George Karl Ludwig Preuss (1803–1854), anglicized as Charles Preuss, was a surveyor and cartographer who accompanied John C. Fremont on three of his five exploratory expeditions of the American west, including the expedition where he and Fremont were the first to record seeing Lake Tahoe from a mountaintop vantage point as they traversed what is now Carson Pass in February 1844. Preuss drew two important maps based on his records from Fremont's first two expeditions.

==Pre-Fremont==

"Born in Höhscheid in 1803. After studying the science of geodesy, he became a surveyor for the Prussian government. After moving to the United States in 1834 with his wife and children, he worked for the Coast Survey under Ferdinand Rudolph Hassler."

==First Two Fremont Expeditions==

Preuss and Frémont met in December 1841 when the unemployed Preuss approached Frémont to solicit work. The only work Fremont had at the time was to complete the interpretation of the astronomical observations taken during Fremont's last expedition with Joseph Nicollet. According to Fremont, he had to do most of the work for Preuss, but he still retained Preuss as a topographer on the expedition he was to embark on in the spring of 1842. That trip, from June to October 1842, resulted in an accurate survey and map of the Oregon Trail as far as South Pass.

Preuss again served as topographer on Frémont's second expedition to the west, from May 1843 to August 1844. After completing the survey of the Oregon Trail from South Pass to the Dalles of the Columbia River, they went south along the east side of the Cascade Mountains to Klamath Marsh, then on south to the Carson River, over the Sierra Nevada to Sutter's Fort (present Sacramento, California), south to Tehachapi Pass. They hit the Old Spanish Trail at present Victorville, California, then went northeast to Bent’s Fort on the Arkansas River, and returned to Westport, Missouri.

"Frémont's sensational report [of the 1843-44 expedition] included an excellent topographical map by Charles Preuss, The large sheet, which depicted the routes of both of Frémont's expeditions, was a cartographic milestone. By accurately representing the basic features of the new country, Preuss changed the course of western mapmaking. No longer would cartography be based on myth and speculation."

After completing this map, Preuss was engaged by Congress to create another map.

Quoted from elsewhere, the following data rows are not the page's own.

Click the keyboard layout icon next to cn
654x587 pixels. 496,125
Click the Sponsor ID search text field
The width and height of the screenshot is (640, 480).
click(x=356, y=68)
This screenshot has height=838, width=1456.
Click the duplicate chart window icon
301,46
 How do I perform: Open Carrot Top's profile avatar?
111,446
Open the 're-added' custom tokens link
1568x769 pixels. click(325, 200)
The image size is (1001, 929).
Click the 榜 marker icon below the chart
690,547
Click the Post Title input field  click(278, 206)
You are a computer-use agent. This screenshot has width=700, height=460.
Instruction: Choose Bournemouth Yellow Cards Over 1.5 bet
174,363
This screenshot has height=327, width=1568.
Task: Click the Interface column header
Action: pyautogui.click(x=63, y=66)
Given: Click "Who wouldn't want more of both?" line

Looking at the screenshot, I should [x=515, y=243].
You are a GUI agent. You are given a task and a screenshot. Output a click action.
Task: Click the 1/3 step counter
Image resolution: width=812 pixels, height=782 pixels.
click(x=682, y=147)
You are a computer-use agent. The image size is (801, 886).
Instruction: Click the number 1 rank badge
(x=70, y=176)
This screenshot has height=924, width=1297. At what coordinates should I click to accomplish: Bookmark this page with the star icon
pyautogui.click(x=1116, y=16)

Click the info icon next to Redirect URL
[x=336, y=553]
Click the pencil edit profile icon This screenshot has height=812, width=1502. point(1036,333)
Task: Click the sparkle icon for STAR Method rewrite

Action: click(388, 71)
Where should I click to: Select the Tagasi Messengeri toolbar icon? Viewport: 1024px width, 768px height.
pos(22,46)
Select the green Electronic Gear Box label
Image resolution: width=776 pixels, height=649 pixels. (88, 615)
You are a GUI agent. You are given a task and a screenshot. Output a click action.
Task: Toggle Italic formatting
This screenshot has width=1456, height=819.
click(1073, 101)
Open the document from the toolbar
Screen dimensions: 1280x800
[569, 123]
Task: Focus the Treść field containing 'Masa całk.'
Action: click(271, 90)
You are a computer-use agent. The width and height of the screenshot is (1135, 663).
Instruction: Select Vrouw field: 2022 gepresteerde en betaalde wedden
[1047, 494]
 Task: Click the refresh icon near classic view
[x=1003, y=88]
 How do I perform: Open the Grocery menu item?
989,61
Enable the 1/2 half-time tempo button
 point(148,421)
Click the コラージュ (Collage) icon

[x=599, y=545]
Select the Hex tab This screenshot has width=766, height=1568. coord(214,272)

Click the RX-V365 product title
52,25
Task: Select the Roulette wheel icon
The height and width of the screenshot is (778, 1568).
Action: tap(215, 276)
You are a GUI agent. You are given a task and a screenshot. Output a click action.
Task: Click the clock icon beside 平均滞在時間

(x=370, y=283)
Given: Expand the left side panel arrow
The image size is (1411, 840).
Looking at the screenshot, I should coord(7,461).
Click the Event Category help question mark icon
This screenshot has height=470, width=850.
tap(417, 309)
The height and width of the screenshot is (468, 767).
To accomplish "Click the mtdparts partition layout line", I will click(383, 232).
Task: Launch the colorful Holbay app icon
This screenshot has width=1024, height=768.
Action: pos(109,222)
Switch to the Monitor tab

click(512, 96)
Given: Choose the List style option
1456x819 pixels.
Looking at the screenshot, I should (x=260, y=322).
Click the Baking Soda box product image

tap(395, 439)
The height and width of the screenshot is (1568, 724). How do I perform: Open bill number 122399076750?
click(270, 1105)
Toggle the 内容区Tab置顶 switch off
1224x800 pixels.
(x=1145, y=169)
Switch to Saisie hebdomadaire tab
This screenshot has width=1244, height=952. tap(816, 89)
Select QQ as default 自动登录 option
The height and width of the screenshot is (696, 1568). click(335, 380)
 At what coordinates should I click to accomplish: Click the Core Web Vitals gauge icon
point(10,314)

He declined to accompany Fremont on his third expedition and in 1846, Preuss completed the second map, more important for prospective emigrants than the first. On seven sheets he carefully traced the Oregon Trail, using Frémont's narrative to indicate campsites with essential grass, wood, and water and to show distances, climate, and Indian inhabitants. Widely popular among those who took the Platte River road to Oregon and California, this annotated atlas was one of the greatest contributions Frémont and Preuss made to the development of the West."

Congress commissioned to Preuss create a third map in 1848, this time using information from records kept by Lt. Kern who was the topographer on Fremont's third expedition.

==Fourth Fremont Expedition and the Pacific Railroad Survey==

In 1848 Preuss agreed to accompany Fremont on his fourth expedition, which ended in disaster with the death of 10 men and two more that tried to rescue the group that were caught high in the Rockies during the winter. The remaining men managed to find their way to safety in Albuquerque New Mexico, where word of discovery of gold in California made its way, and in the spring of 1849, Fremont and Preuss proceeded to California, and Preuss worked for Fremont surveying Fremont's Mariposa Land Grant. His health failed him; the cause attributed to heatstroke, and he returned east where he assisted in the preparation of two maps of the 1849-50 Stansbury expedition.

In 1853, Preuss was engaged by Lt. Robert S. Williamson as the draughtsman on the San Francisco to Southern California half of the Pacific Coast portion of the Pacific Railroad Surveys. The expedition sailed from New York City and landed in San Francisco in June, 1853. They surveyed south through the Tulare Lake area, Greenhorn Mountains, and Tehachapi Pass to the Mohave Desert, and finished in San Diego in December 1853. Preuss's again experienced health issues during the survey, but he managed to complete a map of the expedition.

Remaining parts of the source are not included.